#### DOCUMENT SECTION:
Additionally, my answer is "right". The short program will clear the screen
using Putty and probably also using SSH Secure Shell.
The shell (bash or similar) usually [ultimately] interacts with the user via
some kind of terminal emulator ... terminal emulation comes into it quite
quickly unless you only output and input sequential lines of text.
Putty contains a terminal emulator, but it is not a shell -- it does
not *itself* parse commands and submit them for execution.
Putty accepts characters and sends them to somewhere else for processing,
and handles received characters, but it is only displayware.
bash and similar may usually interact with a user via some kind of
terminal emulator, but bash etc. do not -provide- that terminal emulator:
they blindly make use of whatever information they have been told about
the characteristics of the terminal emulator that some other layer has
provided.

#### REQUIRED TASK A:
Decide whether each statement agrees with the Putty passage, answering yes or no and quoting the words of the passage that settle it: (i) Putty parses commands and submits them for execution; (ii) bash provides the terminal emulator it interacts through; (iii) the short program will clear the screen using Putty.
The Putty passage and the data records have no connection to each other.

Data records
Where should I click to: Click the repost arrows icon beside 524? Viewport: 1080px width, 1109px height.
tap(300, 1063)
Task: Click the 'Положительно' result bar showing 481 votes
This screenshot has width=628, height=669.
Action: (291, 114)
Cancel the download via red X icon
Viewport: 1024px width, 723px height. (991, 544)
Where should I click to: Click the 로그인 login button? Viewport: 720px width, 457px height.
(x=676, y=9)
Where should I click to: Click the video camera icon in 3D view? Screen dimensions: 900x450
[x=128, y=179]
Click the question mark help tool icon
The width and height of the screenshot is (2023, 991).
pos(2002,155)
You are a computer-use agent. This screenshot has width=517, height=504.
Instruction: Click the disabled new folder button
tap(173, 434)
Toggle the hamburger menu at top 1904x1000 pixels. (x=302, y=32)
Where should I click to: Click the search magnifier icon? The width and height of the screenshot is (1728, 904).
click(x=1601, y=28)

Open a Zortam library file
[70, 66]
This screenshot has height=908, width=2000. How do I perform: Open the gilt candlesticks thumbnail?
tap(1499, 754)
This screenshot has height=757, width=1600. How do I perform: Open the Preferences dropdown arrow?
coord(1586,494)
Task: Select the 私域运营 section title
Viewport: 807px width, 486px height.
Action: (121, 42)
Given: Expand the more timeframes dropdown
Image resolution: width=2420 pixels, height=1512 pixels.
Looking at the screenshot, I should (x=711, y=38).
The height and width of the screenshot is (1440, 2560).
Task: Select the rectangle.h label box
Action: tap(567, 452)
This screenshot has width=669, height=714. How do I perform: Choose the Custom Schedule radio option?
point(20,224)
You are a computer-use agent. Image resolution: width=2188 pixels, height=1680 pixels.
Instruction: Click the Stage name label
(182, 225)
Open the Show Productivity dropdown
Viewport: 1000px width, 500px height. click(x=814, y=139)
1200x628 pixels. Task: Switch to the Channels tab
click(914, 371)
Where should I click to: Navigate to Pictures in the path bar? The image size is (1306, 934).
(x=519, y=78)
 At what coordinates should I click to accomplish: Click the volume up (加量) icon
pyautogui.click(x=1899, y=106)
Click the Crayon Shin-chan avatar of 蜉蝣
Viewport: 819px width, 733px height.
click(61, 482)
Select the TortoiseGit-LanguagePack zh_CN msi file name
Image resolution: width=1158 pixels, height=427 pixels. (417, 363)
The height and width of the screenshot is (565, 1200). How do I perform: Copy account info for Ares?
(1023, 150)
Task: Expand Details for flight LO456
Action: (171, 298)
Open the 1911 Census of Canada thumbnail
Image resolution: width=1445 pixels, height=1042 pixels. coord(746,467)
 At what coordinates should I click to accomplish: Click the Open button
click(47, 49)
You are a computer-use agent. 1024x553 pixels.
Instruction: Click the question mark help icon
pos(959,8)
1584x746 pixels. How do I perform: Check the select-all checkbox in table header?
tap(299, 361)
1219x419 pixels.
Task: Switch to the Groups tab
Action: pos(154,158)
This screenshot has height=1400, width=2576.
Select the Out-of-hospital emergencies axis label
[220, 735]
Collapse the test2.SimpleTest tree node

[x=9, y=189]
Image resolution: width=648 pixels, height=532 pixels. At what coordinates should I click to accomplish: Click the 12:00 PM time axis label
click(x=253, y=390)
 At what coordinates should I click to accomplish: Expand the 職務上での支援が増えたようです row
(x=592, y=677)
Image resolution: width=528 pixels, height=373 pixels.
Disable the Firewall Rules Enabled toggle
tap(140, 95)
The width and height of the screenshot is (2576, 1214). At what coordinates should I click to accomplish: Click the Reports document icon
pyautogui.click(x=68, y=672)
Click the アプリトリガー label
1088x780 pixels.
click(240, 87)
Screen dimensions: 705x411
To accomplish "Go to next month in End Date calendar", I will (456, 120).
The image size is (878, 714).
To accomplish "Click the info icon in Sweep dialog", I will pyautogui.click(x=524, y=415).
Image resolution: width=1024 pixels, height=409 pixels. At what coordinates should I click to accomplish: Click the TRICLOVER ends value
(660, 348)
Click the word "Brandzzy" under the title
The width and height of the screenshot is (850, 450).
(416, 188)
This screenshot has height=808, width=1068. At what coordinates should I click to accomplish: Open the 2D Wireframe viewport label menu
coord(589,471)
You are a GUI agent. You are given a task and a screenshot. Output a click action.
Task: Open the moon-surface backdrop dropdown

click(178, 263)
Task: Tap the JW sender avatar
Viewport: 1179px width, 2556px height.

#### REQUIRED TASK B:
Please reproduce the data records between the lines holding "Image resolution: width=528" and "click(240, 87)", inclusive.

#### CORRECT RESULT A:
(i) No: "it does not *itself* parse commands and submit them for execution."
(ii) No: "bash etc. do not -provide- that terminal emulator"
(iii) Yes: "The short program will clear the screen using Putty"

#### CORRECT RESULT B:
Image resolution: width=528 pixels, height=373 pixels.
Disable the Firewall Rules Enabled toggle
tap(140, 95)
The width and height of the screenshot is (2576, 1214). At what coordinates should I click to accomplish: Click the Reports document icon
pyautogui.click(x=68, y=672)
Click the アプリトリガー label
1088x780 pixels.
click(240, 87)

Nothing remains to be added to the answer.